The episode goes out of its way to present Juliet as this kidnapped fertility doctor, not allowed to leave the island, just needing the opportunity to get back home to Miami. Despite every attempt to help the female community under Ben’s leadership get pregnant through her work, Juliet’s lack of success is the very shackles keeping her on the island…Ben wants her to stay until she “figures it out”. This might never be, and Juliet resigns to the possibility she’ll be stuck on this island the rest of her life. It had been three years and Juliet was sleeping with Goodwin (later to be killed by Ana during a struggle), partaking in a book club, occasionally listening to music in order to unwind. A prisoner under Ben’s vice grip, would Juliet ever be released from her bondage? Despite her role as a mole, a major sticking point of that twist at the end in order to cast absolute suspicion on her, I think the inclusion of her story (which includes being taken to the island by sub through Mikhail, agreeing to work for a fictitious company in the guise of a contract for only a certain amount of time, leaving behind a sister she dearly loved and helped to impregnate, watching as one woman after another dies while Ethan begins to grow more and more frustrated…) presents this duality of character. Ben’s comment about being excluded from the Book Club, her requesting Jack to kill Ben on the operating table, and Ben keeping her on the island against her will certainly provides us with evidence to believe she’s got plenty of ill will build up against him. Yet she’s in The Pearl with Ben contemplating how to marshal Jack into the fold to do surgery, and the end of this episode has Ben coordinating a plan with her infiltrating the camp as a spy. So what Juliet ultimately does to the Oceanic camp (and what Ben has in store for them or towards them) is left for us to ponder as the end fades to black.


Sayid and Sawyer’s confrontation with Juliet as she digs up the medicine is perhaps my favorite scene of the episode. It has Juliet facing off with these two aggressive personalities and holding her own. Because they aren’t innocent…far from it. And she sure enough proves a point by bringing up just what Sayid and Sawyer are guilty of…the torture in Iraq and murder of a man in Sydney. Ben knows how to dig up the dirt and Juliet uses it to get a point across. Seeing Sayid and Sawyer back down, as Juliet rushes the medicine to Claire is rather impressive. And Jack looking right into Sayid’s face, telling him that Juliet will not be touched or hurt because she’s “under his protection” produces quite a bit of friction. Jack returning to the island and Sawyer taken aback by his return, yet both of them hugging just the same is quite a moment. Having the “band back together”, so to speak, just didn’t appear to be expected after the second season indicated Sawyer, Kate, and Jack’s capture would keep them under guard and imprisoned. Yet here they are back with their beach camp…a mole in their midst.

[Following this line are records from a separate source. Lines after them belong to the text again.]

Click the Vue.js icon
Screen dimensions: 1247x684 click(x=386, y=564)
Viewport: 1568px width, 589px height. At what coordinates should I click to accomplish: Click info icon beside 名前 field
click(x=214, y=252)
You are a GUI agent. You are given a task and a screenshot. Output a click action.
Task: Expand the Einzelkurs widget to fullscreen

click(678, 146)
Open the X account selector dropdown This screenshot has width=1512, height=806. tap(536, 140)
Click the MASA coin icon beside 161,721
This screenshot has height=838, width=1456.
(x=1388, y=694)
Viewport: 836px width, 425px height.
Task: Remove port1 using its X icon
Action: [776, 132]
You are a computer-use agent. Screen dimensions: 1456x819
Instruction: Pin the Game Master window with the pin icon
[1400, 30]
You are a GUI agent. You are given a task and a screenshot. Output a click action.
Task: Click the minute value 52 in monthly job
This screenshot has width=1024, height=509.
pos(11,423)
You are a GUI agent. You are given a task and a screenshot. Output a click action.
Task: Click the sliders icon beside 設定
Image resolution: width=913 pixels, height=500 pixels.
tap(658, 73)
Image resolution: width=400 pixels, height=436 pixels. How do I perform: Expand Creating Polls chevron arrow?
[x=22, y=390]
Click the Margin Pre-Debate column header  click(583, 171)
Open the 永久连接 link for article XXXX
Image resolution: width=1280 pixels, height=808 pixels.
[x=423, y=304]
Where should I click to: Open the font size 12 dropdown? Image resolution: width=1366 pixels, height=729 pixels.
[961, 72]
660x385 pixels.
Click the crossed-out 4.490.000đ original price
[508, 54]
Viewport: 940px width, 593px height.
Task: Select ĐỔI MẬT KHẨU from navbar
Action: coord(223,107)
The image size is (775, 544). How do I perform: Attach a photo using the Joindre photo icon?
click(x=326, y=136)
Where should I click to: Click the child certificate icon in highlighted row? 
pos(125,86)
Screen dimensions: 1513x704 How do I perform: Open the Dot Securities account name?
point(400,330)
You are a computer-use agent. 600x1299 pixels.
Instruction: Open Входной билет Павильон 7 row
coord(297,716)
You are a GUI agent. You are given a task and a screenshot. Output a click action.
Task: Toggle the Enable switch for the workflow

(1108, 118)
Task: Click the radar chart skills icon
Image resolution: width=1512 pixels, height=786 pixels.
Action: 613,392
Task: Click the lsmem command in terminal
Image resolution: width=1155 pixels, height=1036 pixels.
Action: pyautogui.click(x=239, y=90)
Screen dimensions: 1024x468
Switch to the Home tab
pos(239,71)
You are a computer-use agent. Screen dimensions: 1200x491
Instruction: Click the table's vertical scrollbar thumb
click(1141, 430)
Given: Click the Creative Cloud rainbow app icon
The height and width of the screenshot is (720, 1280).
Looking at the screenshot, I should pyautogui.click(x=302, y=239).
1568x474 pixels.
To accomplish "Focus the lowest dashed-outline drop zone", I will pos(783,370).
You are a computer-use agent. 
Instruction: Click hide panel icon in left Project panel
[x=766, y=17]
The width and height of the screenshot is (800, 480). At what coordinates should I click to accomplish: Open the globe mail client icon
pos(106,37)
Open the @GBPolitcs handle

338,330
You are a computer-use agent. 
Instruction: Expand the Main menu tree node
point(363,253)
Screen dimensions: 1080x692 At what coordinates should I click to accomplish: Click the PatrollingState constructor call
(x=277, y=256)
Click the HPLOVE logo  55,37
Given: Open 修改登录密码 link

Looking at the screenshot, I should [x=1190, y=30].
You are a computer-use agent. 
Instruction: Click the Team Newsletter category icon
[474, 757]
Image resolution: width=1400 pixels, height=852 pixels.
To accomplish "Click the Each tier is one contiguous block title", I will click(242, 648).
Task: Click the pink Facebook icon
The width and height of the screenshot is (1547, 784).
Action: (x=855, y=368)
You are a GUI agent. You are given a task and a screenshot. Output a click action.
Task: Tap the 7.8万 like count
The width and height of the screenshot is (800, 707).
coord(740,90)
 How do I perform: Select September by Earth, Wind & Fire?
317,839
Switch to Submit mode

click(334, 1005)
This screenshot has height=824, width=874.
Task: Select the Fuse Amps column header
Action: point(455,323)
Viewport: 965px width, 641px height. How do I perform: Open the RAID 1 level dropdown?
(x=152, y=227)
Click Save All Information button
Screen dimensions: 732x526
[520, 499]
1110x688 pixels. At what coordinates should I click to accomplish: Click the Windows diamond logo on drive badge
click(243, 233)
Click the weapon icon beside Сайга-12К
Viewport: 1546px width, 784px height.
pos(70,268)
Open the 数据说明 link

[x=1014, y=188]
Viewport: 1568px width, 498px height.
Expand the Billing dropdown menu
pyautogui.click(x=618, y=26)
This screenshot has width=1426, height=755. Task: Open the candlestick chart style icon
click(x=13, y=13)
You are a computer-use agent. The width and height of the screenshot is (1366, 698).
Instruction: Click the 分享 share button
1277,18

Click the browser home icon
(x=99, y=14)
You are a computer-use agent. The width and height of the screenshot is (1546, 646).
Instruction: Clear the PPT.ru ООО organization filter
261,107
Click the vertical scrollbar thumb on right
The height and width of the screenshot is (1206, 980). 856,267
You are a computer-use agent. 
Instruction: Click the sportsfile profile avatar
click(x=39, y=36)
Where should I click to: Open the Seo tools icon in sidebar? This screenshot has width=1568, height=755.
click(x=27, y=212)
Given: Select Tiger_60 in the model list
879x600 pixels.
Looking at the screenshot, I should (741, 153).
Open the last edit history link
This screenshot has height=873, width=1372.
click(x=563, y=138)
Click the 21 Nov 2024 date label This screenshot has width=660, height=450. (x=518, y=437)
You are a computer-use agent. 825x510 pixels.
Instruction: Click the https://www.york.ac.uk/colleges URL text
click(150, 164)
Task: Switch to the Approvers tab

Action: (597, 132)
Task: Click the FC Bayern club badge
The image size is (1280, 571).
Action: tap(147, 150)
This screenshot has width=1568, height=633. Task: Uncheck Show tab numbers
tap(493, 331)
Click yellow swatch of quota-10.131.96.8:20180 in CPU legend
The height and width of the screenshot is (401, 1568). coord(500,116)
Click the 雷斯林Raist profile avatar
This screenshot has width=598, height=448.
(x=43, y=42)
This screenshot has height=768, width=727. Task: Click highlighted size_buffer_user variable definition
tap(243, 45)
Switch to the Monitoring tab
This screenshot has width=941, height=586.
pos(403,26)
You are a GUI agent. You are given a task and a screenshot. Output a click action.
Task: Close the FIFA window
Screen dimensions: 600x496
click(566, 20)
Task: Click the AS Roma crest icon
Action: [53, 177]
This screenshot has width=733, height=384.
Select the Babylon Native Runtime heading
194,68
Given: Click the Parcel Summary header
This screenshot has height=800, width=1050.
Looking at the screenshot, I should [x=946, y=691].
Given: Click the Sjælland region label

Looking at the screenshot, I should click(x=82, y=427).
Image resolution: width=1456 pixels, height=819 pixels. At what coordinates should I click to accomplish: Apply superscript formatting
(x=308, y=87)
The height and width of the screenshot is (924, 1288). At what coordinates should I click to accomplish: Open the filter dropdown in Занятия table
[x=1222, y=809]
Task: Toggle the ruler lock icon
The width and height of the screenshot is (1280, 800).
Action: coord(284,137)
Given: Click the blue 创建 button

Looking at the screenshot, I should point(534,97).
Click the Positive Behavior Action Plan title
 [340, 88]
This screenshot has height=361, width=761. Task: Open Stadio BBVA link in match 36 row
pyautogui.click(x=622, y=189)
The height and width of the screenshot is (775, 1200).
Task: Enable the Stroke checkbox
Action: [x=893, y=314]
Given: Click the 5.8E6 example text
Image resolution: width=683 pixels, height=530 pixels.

Elizabeth Mitchell sure receives a huge showcase to offer her talents as an actress. What an emotional wallop of a scene involving Juliet seeing her sister playing with the child she helped to create, only for a bit before Ben tells Richard Alpert that's enough. Ben just gives her a taste, teasing her of what she's missing. That Juliet told her sister she'd be back "soon", expecting to be there during the birth of the child, only for Ben to keep her from doing so adds significant brevity to her distaste for him.

The montage at the end where Juliet looks on at the Oceanic survivors going about their day as she sets up her tent, while juxtaposed with the acknowledgement of  her role as a mole is quite an incredible set up for what comes after. Alex told Locke that Ben is a master of manipulation, so will he ever be stopped or continue to call the shots, determining how everything results on the island? Will Juliet follow his orders and conspire against Jack and his people?